START DATA EXTRACTS

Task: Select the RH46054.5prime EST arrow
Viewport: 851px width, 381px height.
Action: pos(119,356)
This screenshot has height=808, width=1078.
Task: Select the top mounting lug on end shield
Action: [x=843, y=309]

END DATA EXTRACTS

Write the complete data out, exactly as above.

- _RESPONSE AREA_:
Task: Select the RH46054.5prime EST arrow
Viewport: 851px width, 381px height.
Action: pos(119,356)
This screenshot has height=808, width=1078.
Task: Select the top mounting lug on end shield
Action: [x=843, y=309]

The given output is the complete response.